Ogni filtro e ordinamento usato nelle query dovrebbe poter sfruttare un indice. Full table scan su tabelle grandi sono il primo nemico. Analizza le query lente con EXPLAIN (MySQL) o EXPLAIN ANALYZE (PostgreSQL) e aggiungi indici compositi dove servono. Attenzione: troppi indici rallentano gli INSERT/UPDATE; bilancia in base al tipo di carico (read-heavy vs write-heavy).

  • Indici su colonne usate in WHERE, JOIN e ORDER BY.
  • Evita SELECT * quando non serve: meno dati = meno I/O e meno memoria.
  • Paginazione sempre con LIMIT/OFFSET o meglio con cursor-based pagination per grandi dataset.

Caching e connection pool

Ridurre i round-trip al DB è fondamentale.

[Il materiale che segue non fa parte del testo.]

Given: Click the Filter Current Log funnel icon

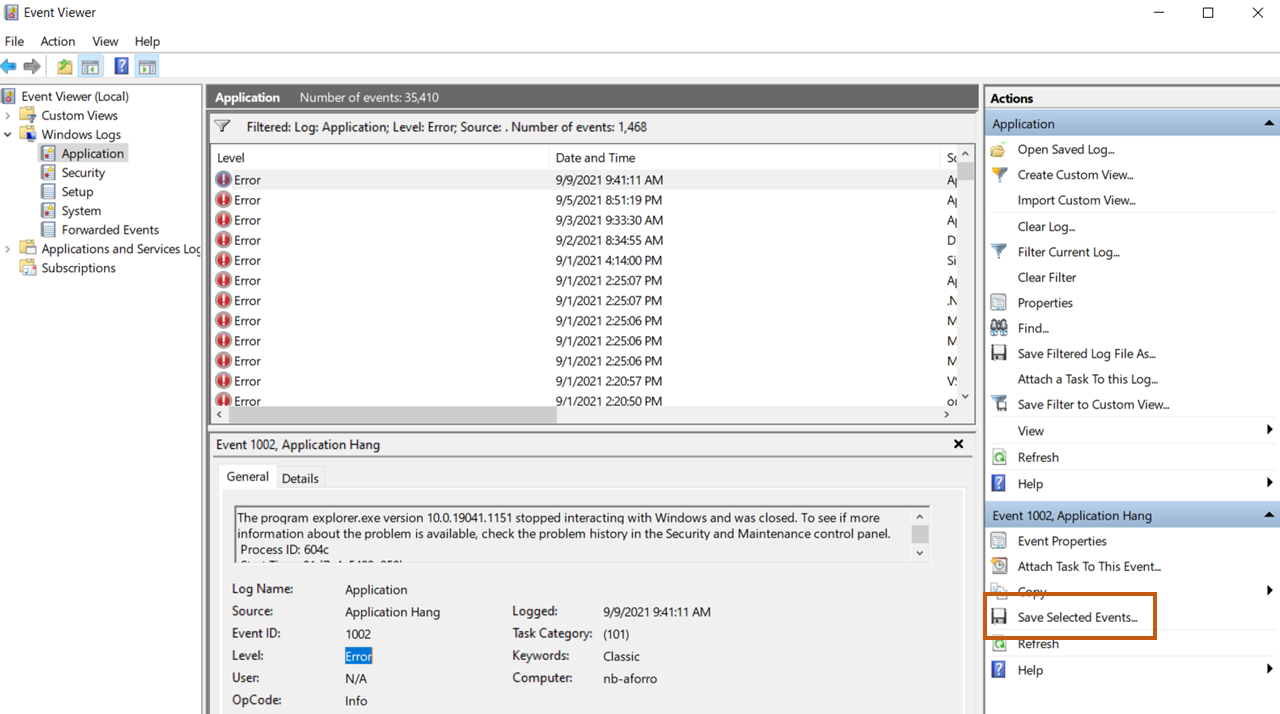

Cache (Redis, Memcached o cache applicativa) per dati che cambiano raramente: configurazioni, liste di riferimento, risultati di query pesanti. TTL adeguati per evitare dati obsoleti. Connection pool (PgBouncer, ProxySQL, o pool lato applicazione) per limitare il numero di connessioni aperte e riusarle: ogni connessione ha un costo, e sotto carico il DB può rifiutare nuove connessioni.

In sintesi: ottimizzare il database per alti carichi richiede indici mirati, query efficienti, caching strategica e gestione delle connessioni. Monitora metriche (query time, connection count, cache hit ratio) e intervieni prima che i colli di bottiglia diventino critici.